Sponsored by Congressman Mondaire Jones and appropriated by the U.S. Department of Health and Human Services, Health Resources and Services Administration, Health Facilities Construction and Equipment, the $1,900,000 award for “Equity and Compassion in Medical Education Through Advanced Real-Time Simulations” will be used for programming and educational tools in the Clinical Skills and Simulation Center and the Center for Disaster Medicine to ensure equity and inclusiveness.
The project will advance critically needed equity and compassion in the education and training of physicians and other health professionals by challenging them with demanding real-time scenarios in health care. Students and residents will be faced with patient encounters specifically engineered to teach and test their ability to recognize patients’ issues that go deeper than the health problems they report. Mock patients, ethnically diverse and portrayed by professional actors in character or by sophisticated hi-fidelity mannequins, may initially conceal food insecurity, unemployment or disordered personal relationships, to teach students to probe and investigate with the same intensity as they would initially direct a physical ailment or pain. Simulations of community-wide emergencies, such as severe weather, mass transit accident, active shooter event or pandemic, will be conducted to advance the level of preparedness, situational awareness and rapid responsiveness required of every healthcare professional in modern times. Health professionals serving equity-impacted communities will also benefit from expanded learning environments that impart new competencies in managing a full complement of both typical health problems and inevitable community emergencies.
The Women’s Institute for Science Entrepreneurship is a program designed to support women innovators in cultivating new scientific concepts and launching new businesses that will make a significant difference in their communities and in the world as well as encourage them to pursue STEM education and research.

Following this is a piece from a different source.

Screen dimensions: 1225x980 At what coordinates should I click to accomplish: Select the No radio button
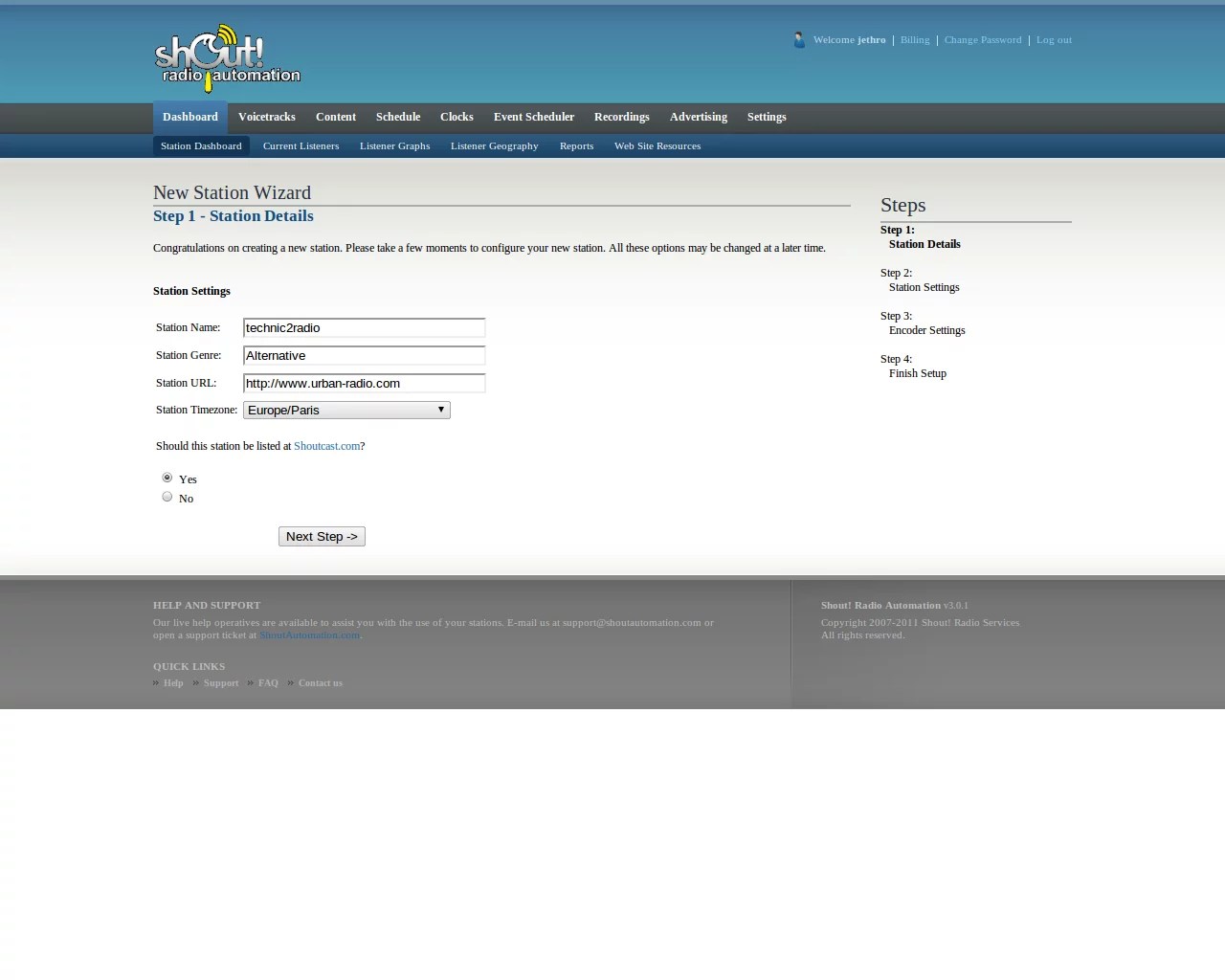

WISE draws upon faculty and students at NYMC, Touro University (TU) and BioInc@NYMC and will connect interdisciplinary teams of students, researchers, faculty and biotech entrepreneurs on and off campus to work collaboratively, creating synergy to lead to pioneering and exceptional projects.

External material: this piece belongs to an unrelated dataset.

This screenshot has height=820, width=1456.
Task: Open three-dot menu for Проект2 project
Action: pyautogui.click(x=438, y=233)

The $825,000 award for WISE was sponsored by Senator Kirsten Gillibrand and appropriated by the U.S. Department of Commerce, National Institute of Standards and Technology, Scientific and Technical Research Services.
“We are grateful to the U.S. Congress for supporting our mission of empowering women in science and encouraging the entrepreneurial spirit,” said Marina K. Holz, Ph.D., dean of the Graduate School of Biomedical Sciences, professor of cell biology and anatomy, director of the Integrated Ph.D. Program, interim chair of the Department of Biochemistry and Molecular Biology, who will serve as director of WISE. “Interventions that create a path for women in science to become business leaders are most effective when introduced early in their educational and professional careers, and this program will robustly promote this goal.”

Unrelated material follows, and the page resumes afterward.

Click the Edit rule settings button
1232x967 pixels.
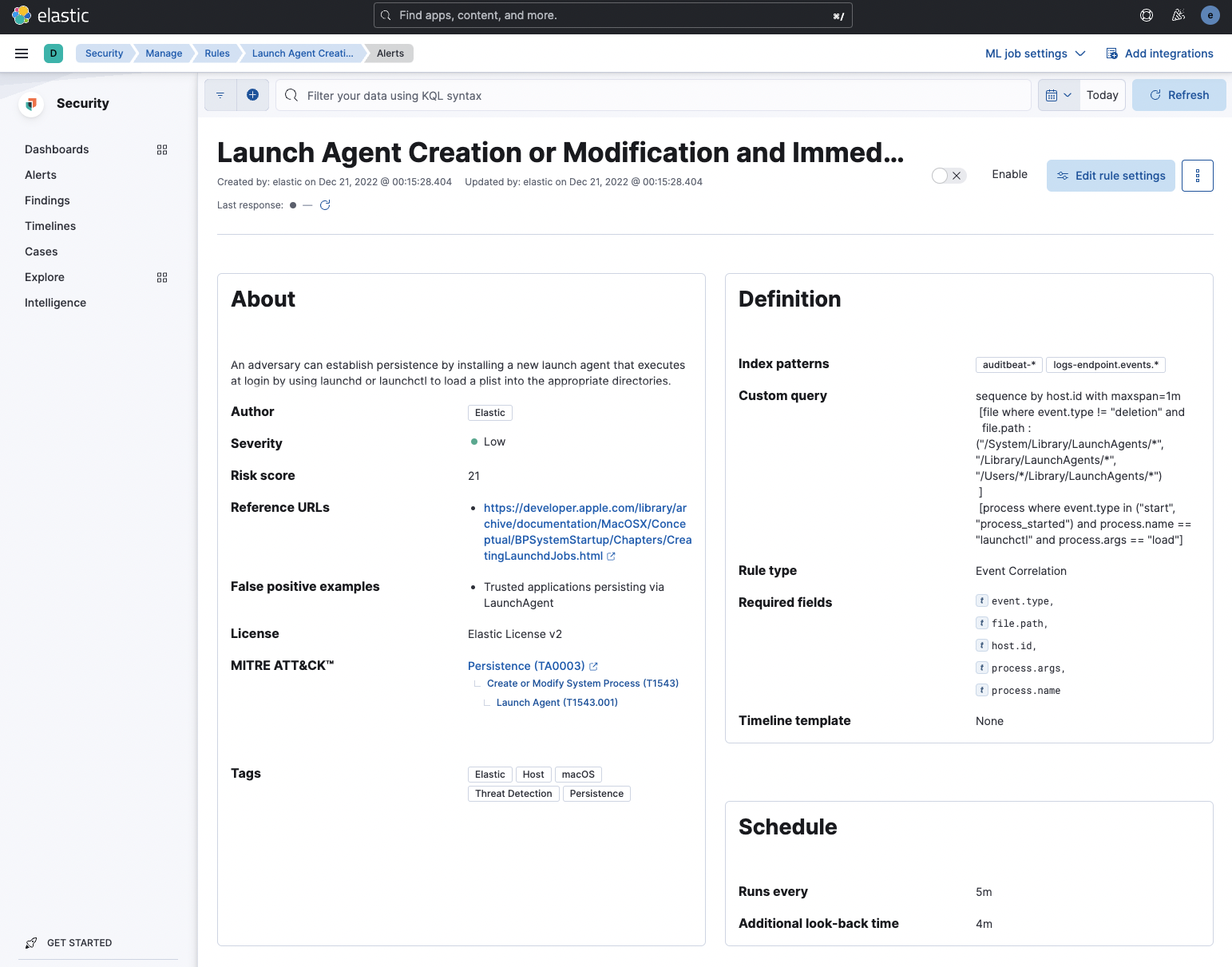[x=1111, y=175]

“This recognition by the U.S. Congress ennobles our 162-year-old institution and advances its historic mission,” said Robert W. Amler, M.D., M.B.A., vice president for government affairs and dean of the School of Health Sciences and Practice. “These innovative educational approaches will instill new reality-based skills in future healthcare professionals for many years to come and will bring new vitality to the growing ranks of women as science entrepreneurs.”